Die Belagerung führten die Truppen von Hernán Cortés gemeinsam mit Zehntausenden indigenen Verbündeten durch, vor allem den Tlaxkalteken, die einen eigenen langen Konflikt mit den Mexica hatten. Die Pocken, unwissentlich aus Europa eingeschleppt, hatten die Stadt im Jahr zuvor erfasst und einen großen Teil der Bevölkerung getötet, darunter den Herrscher Cuitláhuac. Der letzte Herrscher der Mexica, Cuauhtémoc, wurde beim Fall der Stadt gefangen genommen.
Es folgte der planmäßige Abbruch der Stadt. Ihre Tempel wurden niedergerissen und ihre Steine zum Bau einer spanischen Kolonialhauptstadt am selben Ort verwendet, der See wurde nach und nach trockengelegt, und den Völkern des Tals wurde eine neue Ordnung auferlegt.
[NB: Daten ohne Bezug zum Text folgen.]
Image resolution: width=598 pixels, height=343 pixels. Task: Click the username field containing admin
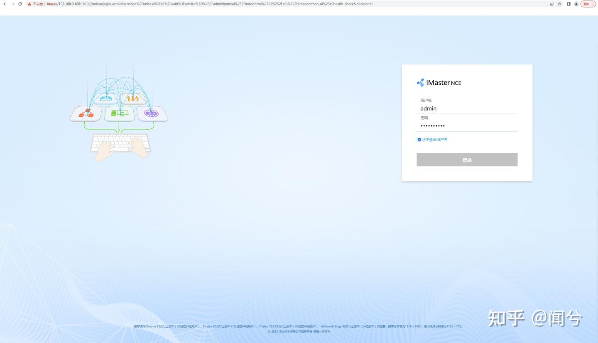[x=467, y=108]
Das Ausmaß der Verluste an Menschenleben in den folgenden Jahrzehnten, vor allem durch Krankheiten, gehört zu den größten, die irgendwo verzeichnet sind.
Mexiko-Stadt steht auf den Ruinen, und die Ruinen kehren zurück. 1978 stießen Arbeiter des Elektrizitätswerks beim Graben nahe der Kathedrale auf eine behauene Steinscheibe, und die anschließende Ausgrabung legte den Templo Mayor frei, heute ein Museum im Zentrum der Hauptstadt. Der Fall von Tenochtitlan gilt in Mexiko nicht als fremde Geschichte, sondern als Beginn der eigenen, und das Fortleben der Sprache Nahuatl und der Mexica-Namen in der modernen Stadt gehört zu dieser Erinnerung.